Projeto de lei complementar aprovado pelo Senado aumenta taxação de casas de apostas e fintechs.
O texto também prevê a possibilidade de ressuscitar emendas parlamentares não pagas pelo governo entre 2019 e 2023. Durante votação na Câmara dos Deputados, um acordo permitiu ao governo pagar emendas parlamentares que ficaram pendentes em anos posteriores. As emendas revalidadas poderão ser liquidadas até o final de 2026. O relator da proposta, deputado Aguinaldo Ribeiro (PP-PB), estima que essas emendas tenham um impacto de cerca de R$ 3 bilhões. Até 15 de dezembro, restavam R$ 19,2 bilhões em emendas parlamentares não quitadas pelos governos Bolsonaro e Lula, sendo R$ 6,2 bilhões referentes a emendas de 2023, porém, nem todas serão pagas dependendo da decisão do governo. A proposta considera despesas discricionárias e emendas de comissão, além das emendas de relator, conhecidas como orçamento secreto. As regras se mantêm as mesmas, contemplando apenas projetos com licitação iniciada. A aplicação do dinheiro precisa respeitar a Lei de Responsabilidade Fiscal e regras de transparência de emendas parlamentares. Valores não serão pagos para obras sob investigação ou com indícios de irregularidades apontados pelo Tribunal de Contas da União, a menos que as irregularidades tenham sido sanadas.
O que sabemos até agora
- Projeto de lei complementar aprovado pelo Senado aumenta taxação de casas de apostas e fintechs.

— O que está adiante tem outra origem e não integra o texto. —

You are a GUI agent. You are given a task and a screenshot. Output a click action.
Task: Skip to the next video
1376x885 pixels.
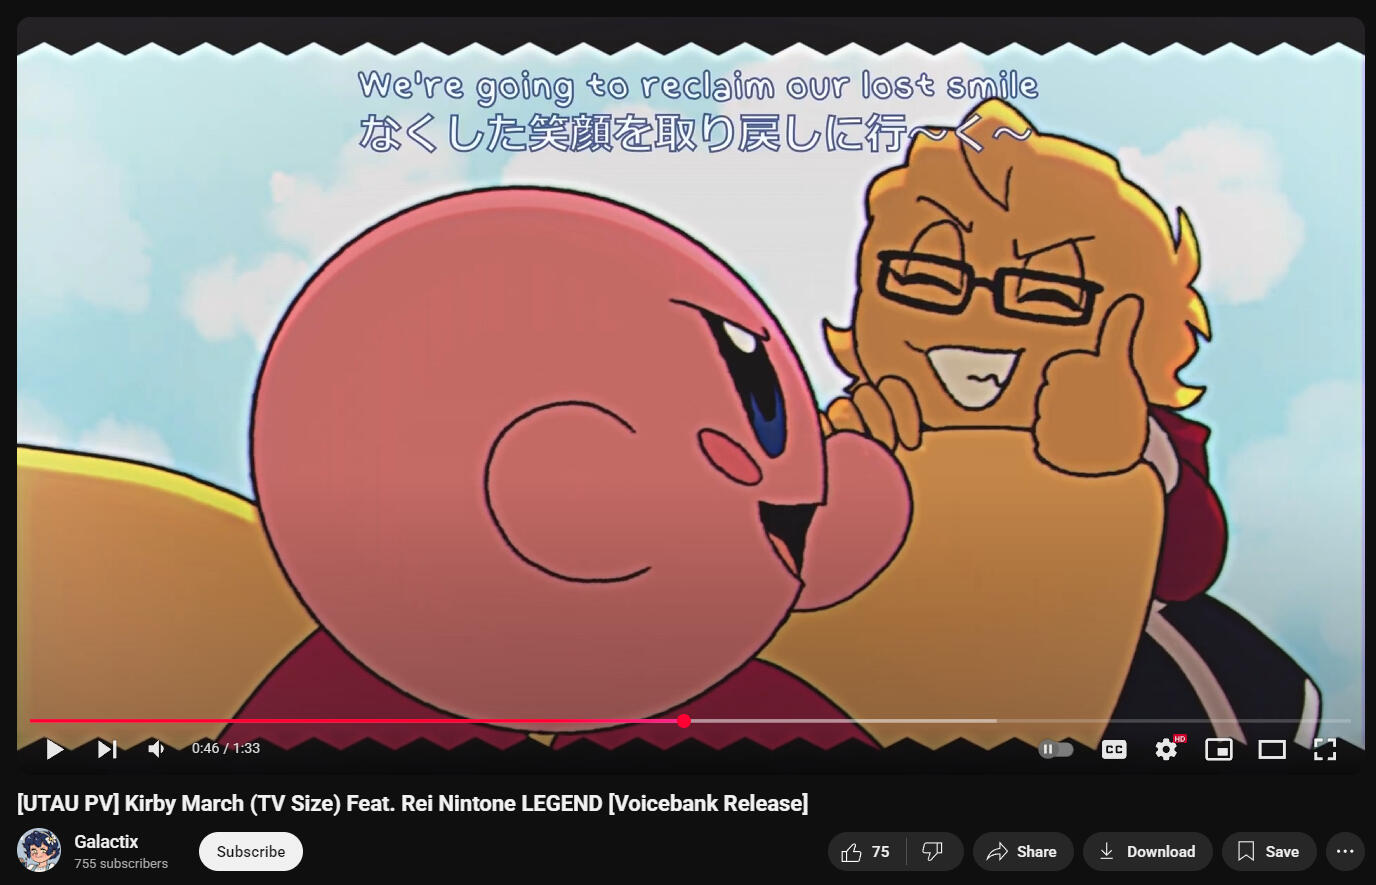pyautogui.click(x=107, y=749)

- Possibilidade de ressuscitar emendas parlamentares não pagas entre 2019 e 2023.
- Emendas revalidadas podem ser liquidadas até o final de 2026.
- Restavam R$ 19,2 bilhões em emendas parlamentares não quitadas até 15 de dezembro.
- Valores não serão pagos para obras sob investigação ou com indícios de irregularidades.